The ceiling's flexible nature is actually a positive. When unusual, emergency situations hit -- like world wars or financial crises -- Congress has the opportunity to temporarily raise the ceiling. So it's a restraint that isn't so strict that it should choke the nation in a time of duress.
The Real Disgrace: The Political Process
And yet, that's exactly what's happening right now. The argument against the debt ceiling goes something like this: it's crazy that there's a debt ceiling, because it may cause the U.S. to default when there are plenty of investors who are perfectly happy to buy more debt from us. It makes the nation look like it's in as dire straits as other countries that actually cannot borrow more money because their creditworthiness is trashed.

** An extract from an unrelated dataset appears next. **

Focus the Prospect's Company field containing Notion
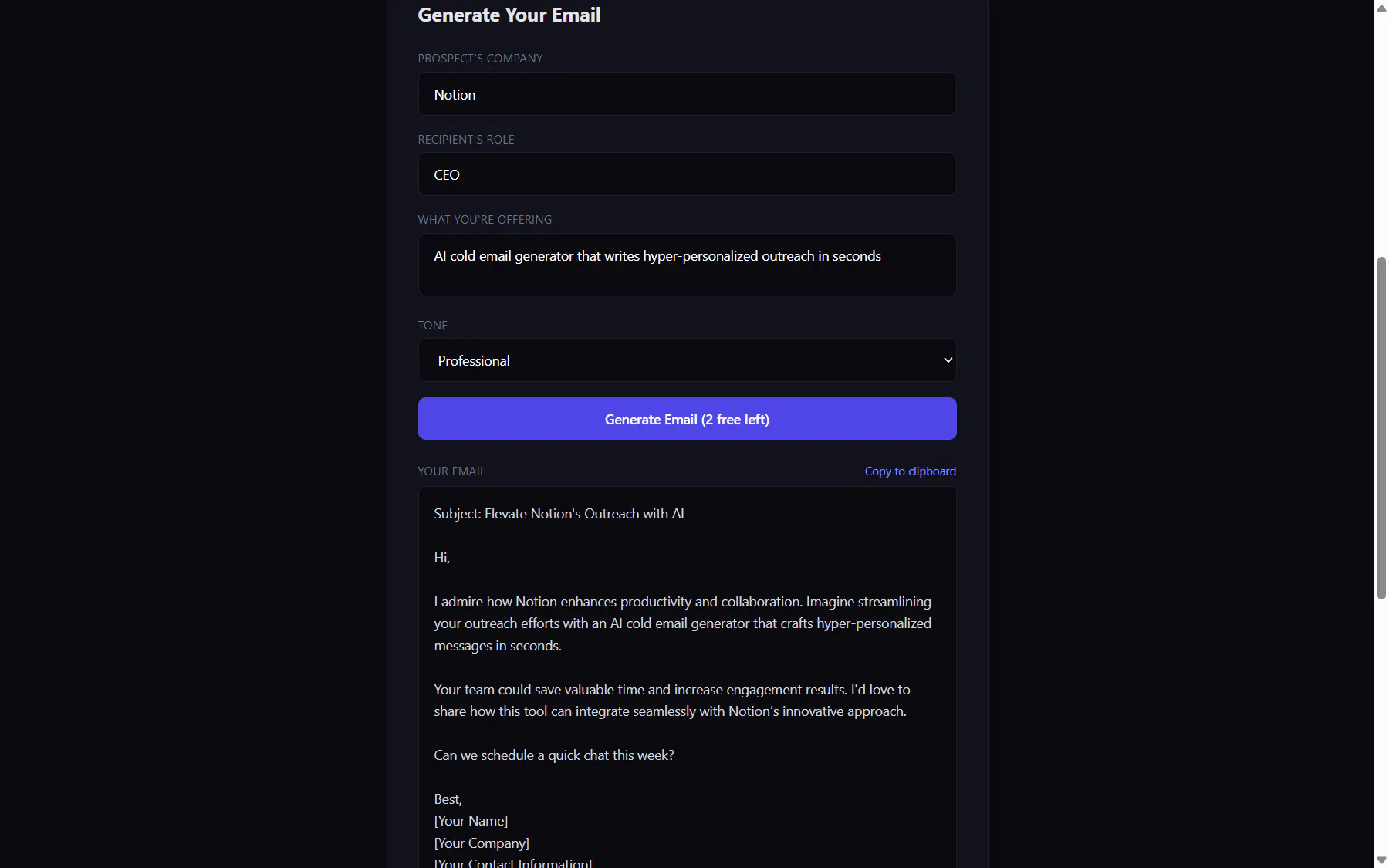Viewport: 1389px width, 868px height. (687, 94)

So is the debt ceiling a horrible idea after all? Blaming the debt ceiling for the problems that Washington is experiencing right now is sort of like blaming a gun for murdering someone. The debt ceiling was merely an object through which the real problem manifested itself. The potential poison is not the debt ceiling, but the political process itself.
If the U.S. ends up defaulting later this year, it isn't because a debt ceiling is in place -- it's because Congress couldn't find a way to agree to a plan that would raise the ceiling while ensuring that the unsustainable path of U.S. borrowing eventually comes to an end. The problem is politics, not the law.

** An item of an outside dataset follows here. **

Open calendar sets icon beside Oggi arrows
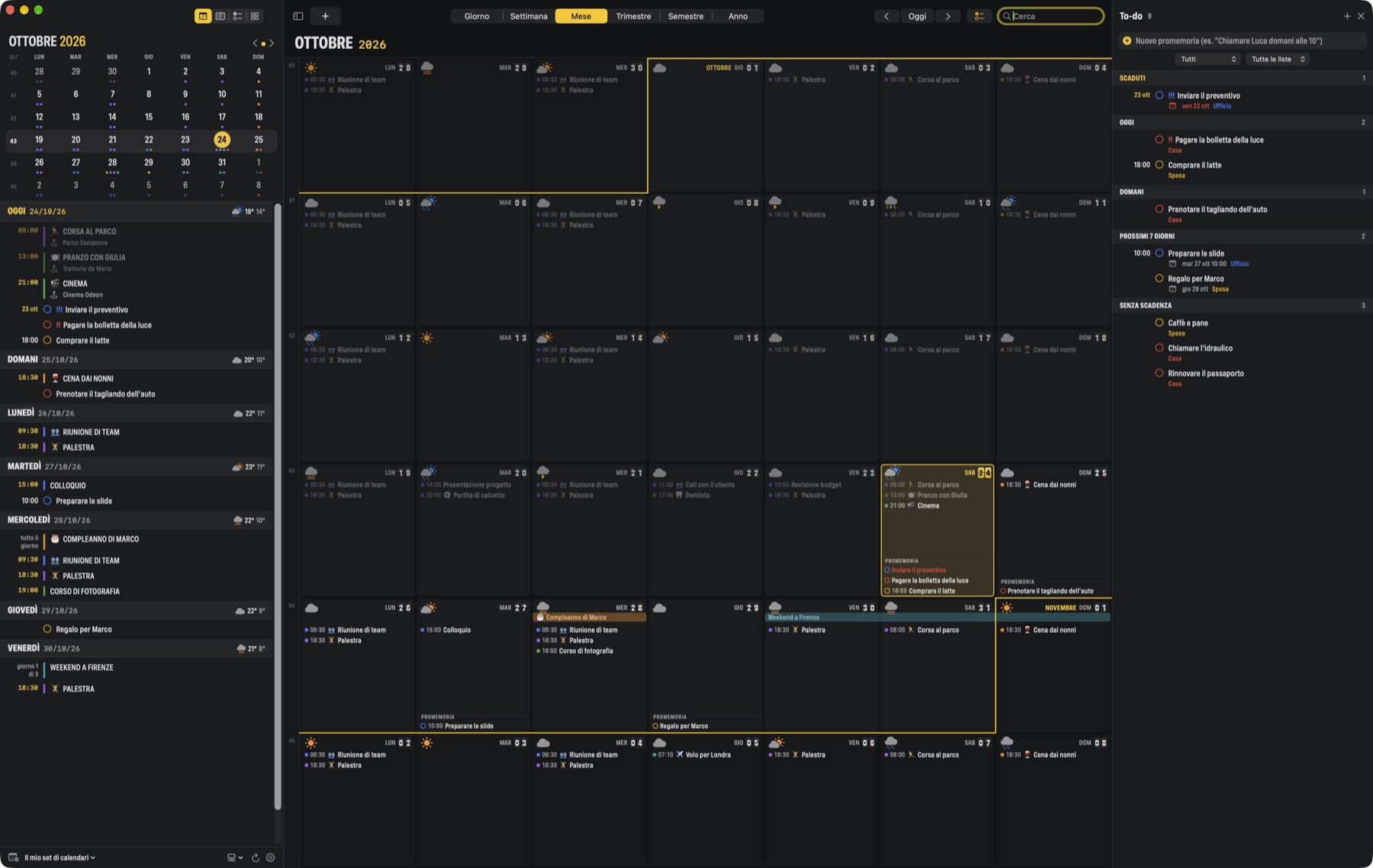 [x=979, y=16]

And what so many now consider poison may turn out to be an antidote. If the debt ceiling debate does lead to a massive long-term deficit dwarfing agreement, then the debt ceiling did what nothing else has managed to: it may force Republicans and Democrats to agree to spend at a rate close what they obtain in tax revenue. Washington actually moving towards a balanced budget would be a pretty miraculous achievement.
One Possible Reform
The debt ceiling certainly isn't perfect, however. At least one legitimate reform to the debt ceiling could be suggested. Over the past hundred years or so, the debt ceiling has really just moved with U.S. borrowing. In this context, it serves little purpose. It has been raised over a hundred times as a normal course of congressional business. This doesn't say much for the concept of a borrowing limit.
Instead, it should be set at some amount of money that Congress -- or more importantly, the market -- considers borderline dangerous. One possible mark could be to place the ceiling at 100% or some multiple of the three-year rolling average of annual U.S. GDP. This would cause the ceiling to automatically rise as the economy grows.
If that were the case, then the ceiling would have rarely needed to be raised, since U.S. borrowing throughout history was almost always well below 100% of GDP. The exceptions include the Great Depression, World War II, and right now. Of course, Congress could still temporarily raise the debt ceiling in such situations, as warranted.